This sets up a Grafana dashboard to monitor your TinyLLM system. It uses Telegraf to fetch the Prometheus metrics from vLLM and a monitor.py script to pull the GPU metrics from the nvidia-smi tool.
Launch InfluxDB, Telegraf and Grafana
# Run InfluxDB docker container
docker run -d -p 0.0.0.0:8086:8086 --name influxdb \
-v $PWD/influxdb:/var/lib/influxdb \
--restart=unless-stopped \
-e INFLUXDB_DB=tinyllm \
influxdb:1.8
# Run Telegraf docker container (for vLLM)
docker run -d --name telegraf \
--user "$(id -u)" \
-v $PWD/telegraf.conf:/etc/telegraf/telegraf.conf \
--network host \
--restart unless-stopped \
telegraf:1.28.2 \
--config /etc/telegraf/telegraf.conf \
--config-directory /etc/telegraf/telegraf.d
# Run Grafana docker container
docker run -d -p 3000:3000 --name grafana \
--user "$(id -u)" \
-v $PWD/grafana:/var/lib/grafana \
--restart=unless-stopped \
-e GF_AUTH_ANONYMOUS_ENABLED=true \
grafana/grafana
The monitor.py script will poll local Nvidia GPU and host CPU information and store it in the InfluxDB for graphing in Grafana.
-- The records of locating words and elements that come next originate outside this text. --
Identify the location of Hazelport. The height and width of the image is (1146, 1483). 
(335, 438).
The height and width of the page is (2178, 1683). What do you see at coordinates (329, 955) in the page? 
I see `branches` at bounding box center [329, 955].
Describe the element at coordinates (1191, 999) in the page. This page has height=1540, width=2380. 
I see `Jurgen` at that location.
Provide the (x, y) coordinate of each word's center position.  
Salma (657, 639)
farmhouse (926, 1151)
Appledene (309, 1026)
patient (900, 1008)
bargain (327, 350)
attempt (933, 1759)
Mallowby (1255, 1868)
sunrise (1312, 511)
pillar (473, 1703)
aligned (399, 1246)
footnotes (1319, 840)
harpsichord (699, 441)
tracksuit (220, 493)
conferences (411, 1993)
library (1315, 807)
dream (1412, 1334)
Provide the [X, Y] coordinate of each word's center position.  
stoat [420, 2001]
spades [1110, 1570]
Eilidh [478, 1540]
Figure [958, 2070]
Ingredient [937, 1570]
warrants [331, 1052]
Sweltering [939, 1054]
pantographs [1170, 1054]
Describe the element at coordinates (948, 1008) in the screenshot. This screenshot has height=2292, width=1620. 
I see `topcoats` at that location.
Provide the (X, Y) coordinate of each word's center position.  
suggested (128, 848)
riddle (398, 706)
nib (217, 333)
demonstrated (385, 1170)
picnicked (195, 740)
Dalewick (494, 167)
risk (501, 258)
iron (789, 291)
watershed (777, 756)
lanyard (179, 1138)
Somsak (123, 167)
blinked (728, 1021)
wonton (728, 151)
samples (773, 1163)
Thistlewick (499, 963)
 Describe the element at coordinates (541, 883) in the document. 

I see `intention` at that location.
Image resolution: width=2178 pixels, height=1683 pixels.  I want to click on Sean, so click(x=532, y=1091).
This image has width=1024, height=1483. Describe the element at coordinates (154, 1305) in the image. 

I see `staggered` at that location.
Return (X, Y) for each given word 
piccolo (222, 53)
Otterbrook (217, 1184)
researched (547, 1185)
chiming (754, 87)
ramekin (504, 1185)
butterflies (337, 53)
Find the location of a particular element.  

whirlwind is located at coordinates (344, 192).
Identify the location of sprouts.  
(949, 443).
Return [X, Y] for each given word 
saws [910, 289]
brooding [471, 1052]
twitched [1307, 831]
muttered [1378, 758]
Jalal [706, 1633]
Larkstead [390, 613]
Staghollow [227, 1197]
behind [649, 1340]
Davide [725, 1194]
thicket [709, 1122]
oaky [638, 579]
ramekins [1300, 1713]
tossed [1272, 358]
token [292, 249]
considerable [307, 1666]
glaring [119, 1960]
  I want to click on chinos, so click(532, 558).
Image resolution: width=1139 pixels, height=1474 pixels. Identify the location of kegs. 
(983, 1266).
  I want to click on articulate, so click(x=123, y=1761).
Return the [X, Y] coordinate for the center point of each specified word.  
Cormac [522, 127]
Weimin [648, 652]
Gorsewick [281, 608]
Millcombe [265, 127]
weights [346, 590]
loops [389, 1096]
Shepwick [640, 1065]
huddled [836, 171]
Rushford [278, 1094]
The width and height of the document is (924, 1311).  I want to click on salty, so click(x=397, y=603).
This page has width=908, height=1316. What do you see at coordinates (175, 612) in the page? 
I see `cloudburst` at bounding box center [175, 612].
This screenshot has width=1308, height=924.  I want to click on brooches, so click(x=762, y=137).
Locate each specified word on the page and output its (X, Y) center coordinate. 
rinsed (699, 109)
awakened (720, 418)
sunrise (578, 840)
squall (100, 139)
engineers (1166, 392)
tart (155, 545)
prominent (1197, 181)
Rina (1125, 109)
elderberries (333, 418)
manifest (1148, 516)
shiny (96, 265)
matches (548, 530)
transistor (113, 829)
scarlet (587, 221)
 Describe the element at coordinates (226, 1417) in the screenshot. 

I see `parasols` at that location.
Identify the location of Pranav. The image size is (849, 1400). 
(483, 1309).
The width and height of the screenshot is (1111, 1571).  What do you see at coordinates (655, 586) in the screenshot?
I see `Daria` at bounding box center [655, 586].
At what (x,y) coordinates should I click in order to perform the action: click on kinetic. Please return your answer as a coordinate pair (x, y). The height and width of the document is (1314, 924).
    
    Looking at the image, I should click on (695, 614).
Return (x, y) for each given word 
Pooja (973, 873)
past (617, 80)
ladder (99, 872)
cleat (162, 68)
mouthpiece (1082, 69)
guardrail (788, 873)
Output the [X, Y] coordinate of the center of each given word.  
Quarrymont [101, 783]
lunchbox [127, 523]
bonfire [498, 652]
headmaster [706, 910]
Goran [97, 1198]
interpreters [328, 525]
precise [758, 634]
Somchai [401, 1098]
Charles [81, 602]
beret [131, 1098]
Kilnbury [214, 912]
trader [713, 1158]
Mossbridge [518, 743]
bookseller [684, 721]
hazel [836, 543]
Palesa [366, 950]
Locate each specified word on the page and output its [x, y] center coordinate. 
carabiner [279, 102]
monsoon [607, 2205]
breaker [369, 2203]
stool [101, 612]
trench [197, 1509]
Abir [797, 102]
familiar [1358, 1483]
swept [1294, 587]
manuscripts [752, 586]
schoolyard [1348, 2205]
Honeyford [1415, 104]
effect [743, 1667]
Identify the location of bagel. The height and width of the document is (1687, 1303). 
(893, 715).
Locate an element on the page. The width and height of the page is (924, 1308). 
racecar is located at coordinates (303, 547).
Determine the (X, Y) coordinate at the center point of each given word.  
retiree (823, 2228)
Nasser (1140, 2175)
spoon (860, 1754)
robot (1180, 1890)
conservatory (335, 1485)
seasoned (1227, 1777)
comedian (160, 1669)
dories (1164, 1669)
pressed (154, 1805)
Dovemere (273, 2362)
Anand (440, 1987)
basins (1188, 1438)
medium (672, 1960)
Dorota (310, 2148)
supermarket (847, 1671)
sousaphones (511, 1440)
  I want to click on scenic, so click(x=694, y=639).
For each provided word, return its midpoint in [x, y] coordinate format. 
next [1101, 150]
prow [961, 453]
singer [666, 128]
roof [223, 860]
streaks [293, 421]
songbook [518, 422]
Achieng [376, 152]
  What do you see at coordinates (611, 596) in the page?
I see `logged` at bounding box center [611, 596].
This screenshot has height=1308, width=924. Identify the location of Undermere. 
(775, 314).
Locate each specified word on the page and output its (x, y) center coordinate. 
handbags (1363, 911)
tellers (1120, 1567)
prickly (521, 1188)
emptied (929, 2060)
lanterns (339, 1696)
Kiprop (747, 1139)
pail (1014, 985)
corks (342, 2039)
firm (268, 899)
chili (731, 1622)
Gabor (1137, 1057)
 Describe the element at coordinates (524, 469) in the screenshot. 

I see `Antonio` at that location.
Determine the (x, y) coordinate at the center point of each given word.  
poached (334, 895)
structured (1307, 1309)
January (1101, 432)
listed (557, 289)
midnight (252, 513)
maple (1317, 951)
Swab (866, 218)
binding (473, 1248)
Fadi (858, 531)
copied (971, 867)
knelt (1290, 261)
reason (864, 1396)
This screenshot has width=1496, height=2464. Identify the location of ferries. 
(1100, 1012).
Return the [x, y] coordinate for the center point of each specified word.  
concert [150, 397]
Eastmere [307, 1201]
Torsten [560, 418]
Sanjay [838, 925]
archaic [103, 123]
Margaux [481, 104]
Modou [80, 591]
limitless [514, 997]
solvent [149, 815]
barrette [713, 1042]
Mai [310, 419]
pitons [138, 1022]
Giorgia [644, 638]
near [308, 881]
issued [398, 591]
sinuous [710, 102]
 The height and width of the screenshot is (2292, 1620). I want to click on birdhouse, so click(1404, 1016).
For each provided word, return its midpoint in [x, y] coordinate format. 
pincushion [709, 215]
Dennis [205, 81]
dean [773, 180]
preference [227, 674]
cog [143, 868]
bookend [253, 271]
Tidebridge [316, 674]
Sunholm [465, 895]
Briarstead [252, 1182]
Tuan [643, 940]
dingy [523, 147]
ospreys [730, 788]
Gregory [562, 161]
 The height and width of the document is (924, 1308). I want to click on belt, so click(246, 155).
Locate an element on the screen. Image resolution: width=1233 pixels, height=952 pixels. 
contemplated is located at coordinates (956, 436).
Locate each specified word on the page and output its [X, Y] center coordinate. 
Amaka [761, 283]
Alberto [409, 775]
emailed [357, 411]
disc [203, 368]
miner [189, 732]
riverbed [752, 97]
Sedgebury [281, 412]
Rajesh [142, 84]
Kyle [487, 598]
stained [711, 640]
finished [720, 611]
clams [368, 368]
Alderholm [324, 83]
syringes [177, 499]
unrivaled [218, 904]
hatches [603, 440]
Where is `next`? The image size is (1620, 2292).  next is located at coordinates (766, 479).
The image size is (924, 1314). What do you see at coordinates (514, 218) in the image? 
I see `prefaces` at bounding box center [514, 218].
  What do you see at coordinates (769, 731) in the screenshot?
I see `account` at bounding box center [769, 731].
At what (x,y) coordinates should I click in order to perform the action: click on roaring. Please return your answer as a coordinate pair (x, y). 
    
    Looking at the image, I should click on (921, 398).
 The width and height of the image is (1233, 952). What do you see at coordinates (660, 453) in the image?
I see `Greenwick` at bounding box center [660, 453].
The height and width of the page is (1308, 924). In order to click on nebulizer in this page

The steps below will build a CUDA container that will fetch the metrics every 5 seconds.
Dockerfile to build the container:
FROM nvidia/cuda:12.1.1-devel-ubuntu22.04
RUN apt-get update && apt-get install -y python3 python3-pip
RUN pip3 install psutil influxdb
ENV INFLUXDB_HOST localhost
ENV INFLUXDB_PORT 8086
ENV INFLUXDB_DBNAME tinyllm
ENV WAIT_TIME 5
COPY monitor.py .
CMD ["python3", "monitor.py"]
Build and Run
# Build
docker build -t gpumonitor .
# Run
docker run -d --name gpumonitor --gpus all \
-e INFLUXDB_HOST=localhost \
-e INFLUXDB_PORT=8086 \
-e INFLUXDB_DBNAME=tinyllm \
-e WAIT_TIME=5 \
--network host \
--restart always \
gpumonitor
Dashboard Setup
- Go to
http://localhost:3000
and default user/password is admin/admin. - Create a data source, select InfluxDB and use URL http://x.x.x.x:8086 (replace with IP address of host), database name
tinyllm
and timeout5s
. - Import dashboard and upload or copy/paste dashboard.json. Select InfluxDB as the data source.